Detailed analysis of belt buckles unearthed in 1970s by a tractor driver in Iyus, modern day Republic of Khakassia, Russian Federation, proves the existence of a distinct dragon motif in Siberian art 2000 years ago.
The eight dragon buckles, part of the so-called Iyussky treasure, were found by Iyus state collective farm worker Sergei Fefelov in the mid-1970s as he ploughed a field. Initially he thought the metal was a tractor part, but then he noticed the treasure was wrapped in birch bark. Digging around, the man found a large cauldron made of red bronze with 271 items inside. The mythical creature, depicted in a typical serpentine pose, is considered by researchers as distinct from other dragon motifs, notably those known from China.
According to the researchers, in Han-era China at that time a set image of a dragon, later one the main symbols of the national identity, did not yet exist. And although at the end of the first millennium BC the territory of South Siberia was under very strong Chinese influence, the buckles depicting the Iyussky dragon were most likely were produced locally. They were original, and not copies. It was an independent development of the image.
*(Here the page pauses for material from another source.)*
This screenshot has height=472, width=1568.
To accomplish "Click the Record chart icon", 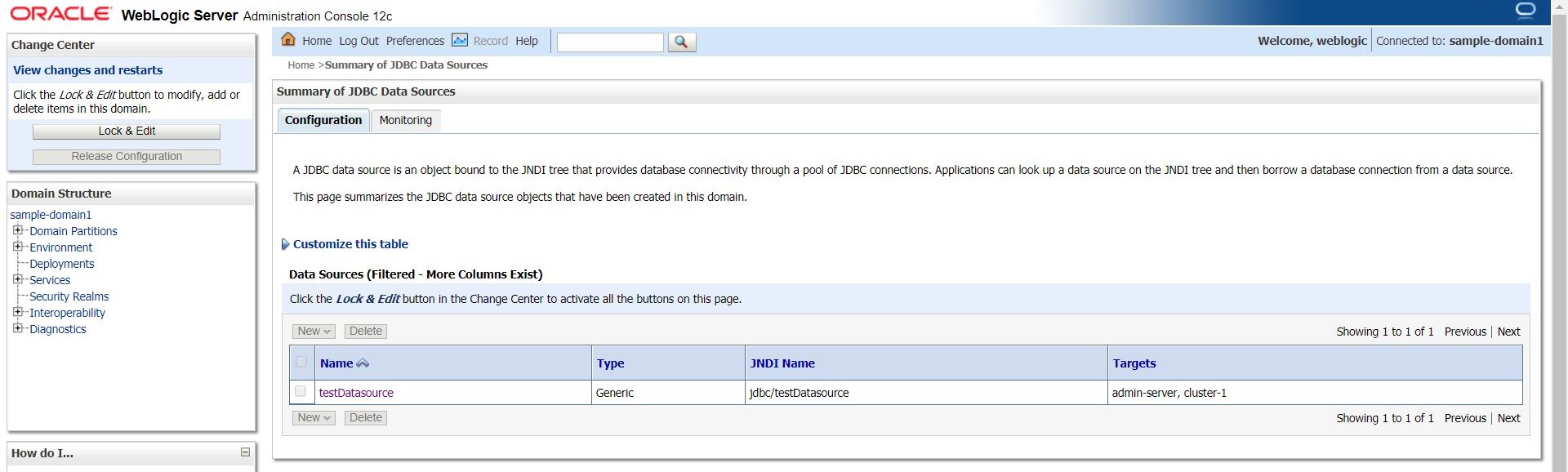I will pos(460,40).
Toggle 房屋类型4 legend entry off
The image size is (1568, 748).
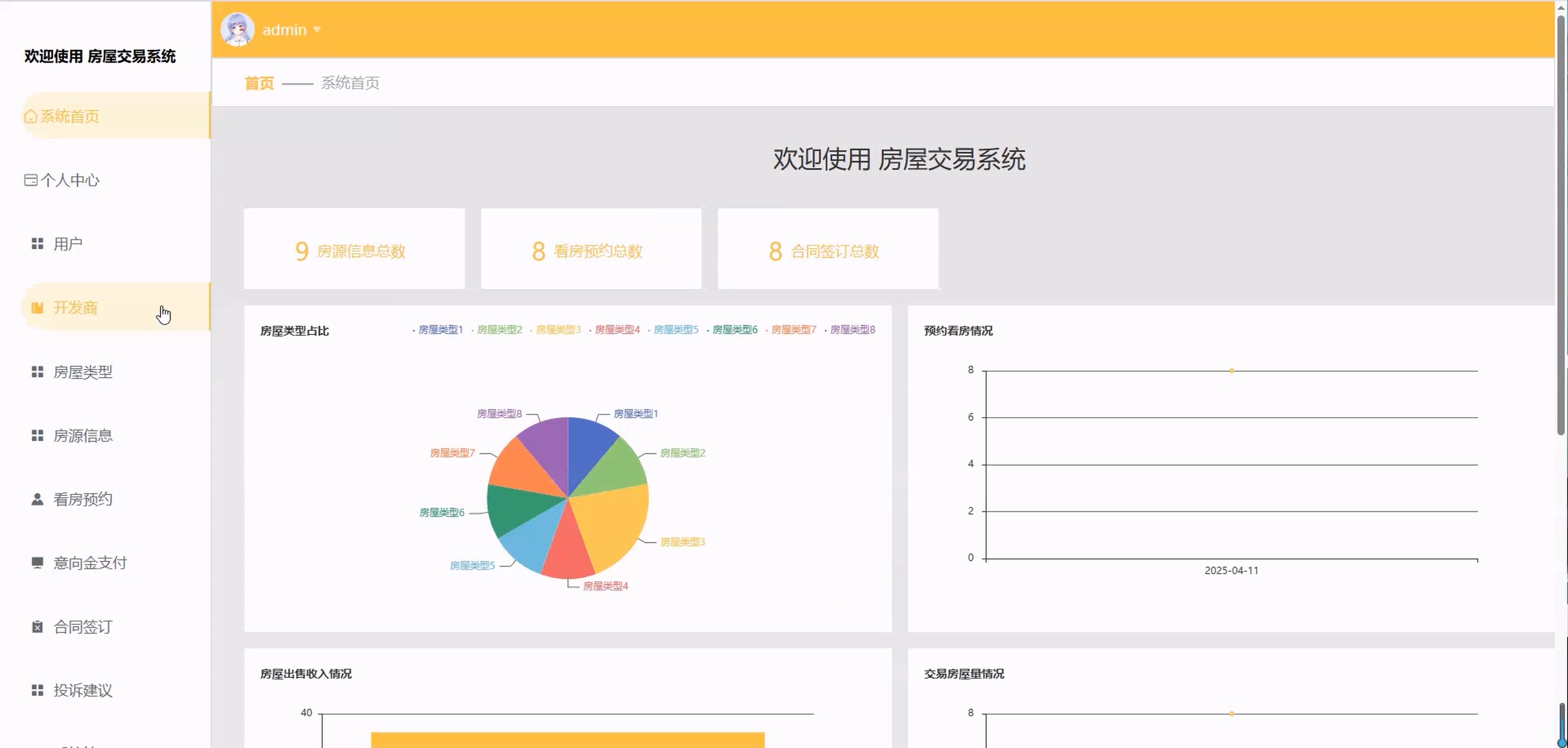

Experts believe that the Siberian dragon image can be dated to the end of the first millennium BC until the second century AD – after that they vanish. Later dragons were copies of the familiar Chinese dragons with a characteristic “zigzag” movement. Researchers connect the Iyusski dragon image with ancient calendar observations and astronomy. The dragon can be also seen as a talisman protecting the owner from danger.